# Biological invasion: a starter analysis
Hello Kagglers! Welcome to this starter notebook. At this opportunity, I present to you one of the most troubling issues in recent years.

First of all, the [original data](https://catalog.data.gov/dataset/trends-in-non-native-aquatic-species-richness-in-the-united-states-reveal-shifting-pattern) was obtained in U.S. Environmental Protection Agency. This institution has the mission to protect human health and the environment. Credits for that institution and its works. 

The [preprocessed data](https://www.kaggle.com/lazaro97/biological-invasions) you can find [here](https://www.kaggle.com/lazaro97/biological-invasions).

So, as indicated in its description:

> Nonindigenous aquatic species introductions are widely recognized as major stressors to freshwater ecosystems, threatening native endemic biodiversity and causing negative impacts to ecosystem services as well as damaging local and regional economies. So, it's thus necessary to monitor the spatial and temporal trends and spread in order to guide prevention and control efforts and to develop effective policy aimed at mitigating impacts. (Michael J. Mangiante, 2018)

From our perspective, these new species bring about a number of changes in the ecosystems, such as altering the structure and composition of plant communities; reducing agricultural productivity, wildlife, biodiversity, and fodder availability; changing soil structure; affecting health of us and livestock.

You can say "Well, invasion is not a novel phenomenon; it always happens". However, the biological invasion increases tremendously during the past few years because of rapidly expanding trade and transport among countries. And will grow even more because of globalization.

![](http://muwo1.unibo.it/steamgreenuniboit/wp-content/uploads/sites/6/2017/07/inva.jpg)

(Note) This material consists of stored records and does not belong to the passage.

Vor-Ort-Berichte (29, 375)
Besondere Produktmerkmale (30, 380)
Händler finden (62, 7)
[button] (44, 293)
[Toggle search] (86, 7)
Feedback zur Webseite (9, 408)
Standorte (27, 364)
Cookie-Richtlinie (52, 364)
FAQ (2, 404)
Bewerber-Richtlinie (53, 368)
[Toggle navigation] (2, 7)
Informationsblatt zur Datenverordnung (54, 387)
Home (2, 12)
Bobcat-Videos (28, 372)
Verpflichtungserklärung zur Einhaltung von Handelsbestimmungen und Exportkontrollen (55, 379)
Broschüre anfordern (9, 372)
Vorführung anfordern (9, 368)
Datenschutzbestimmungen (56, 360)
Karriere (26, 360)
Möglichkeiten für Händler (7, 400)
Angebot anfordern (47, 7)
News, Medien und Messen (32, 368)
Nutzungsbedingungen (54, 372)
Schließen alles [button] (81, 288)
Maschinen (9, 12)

I think that it exist two possible solutions:

1. Large corporations should take preventive measures in any transfer of resources between regions
2. Search some spaciotemporal pattern and anticipate a possible new introduction

Each one has their pros and cons. However, for bird and aquatic species are distinct. They arrive on their own, that detail complains the first solution. So, given the available information in the dataset, the latter is more feasible. But this case is difficult too, as there may be several cycle events, atypical data or lost data in the recollection. So, the establishment of forecasts is a challenge.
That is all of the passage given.